Based on PAI, Alibaba Cloud hopes to build large-scale AI end-to-end capabilities, from underlying chips to distributed systems, and then to the scale of upper-level algorithms and data, to build the ability of AI engineering group operations to serve all walks of life. At present, the PAI platform supports accelerated training of hundreds of billions of features and trillions of sample sizes, with built-in 200+ mature algorithms, and more than 50 high-quality deep learning pre-training models in AI fields such as image vision, audio and video, and text, which comprehensively improves the efficiency of enterprise AI engineering . On the basis of platform capabilities, the PAI platform also provides mature industry solutions and has become the preferred service for many companies. It has been commercially mature in many scenarios such as intelligent recommendation, user growth, end-to-side overscore, and autonomous driving.
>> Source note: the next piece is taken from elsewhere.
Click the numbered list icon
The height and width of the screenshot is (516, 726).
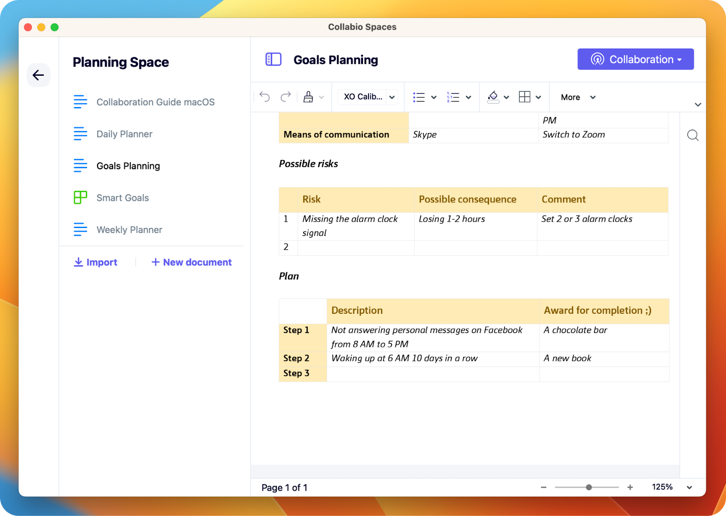[453, 97]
Copyright Notice: content of this article is contributed spontaneously by Alibaba Cloud real-name registered users, and the copyright belongs to the original author. The Alibaba Cloud Developer Community does not own its copyright and does not assume corresponding legal responsibilities. For specific rules, please refer to the "Alibaba Cloud Developer Community User Service Agreement" and the "Alibaba Cloud Developer Community Intellectual Property Protection Guidelines". If you find suspected plagiarism in this community, fill in the infringement complaint form to report it. Once verified, the community will immediately delete the suspected infringing content.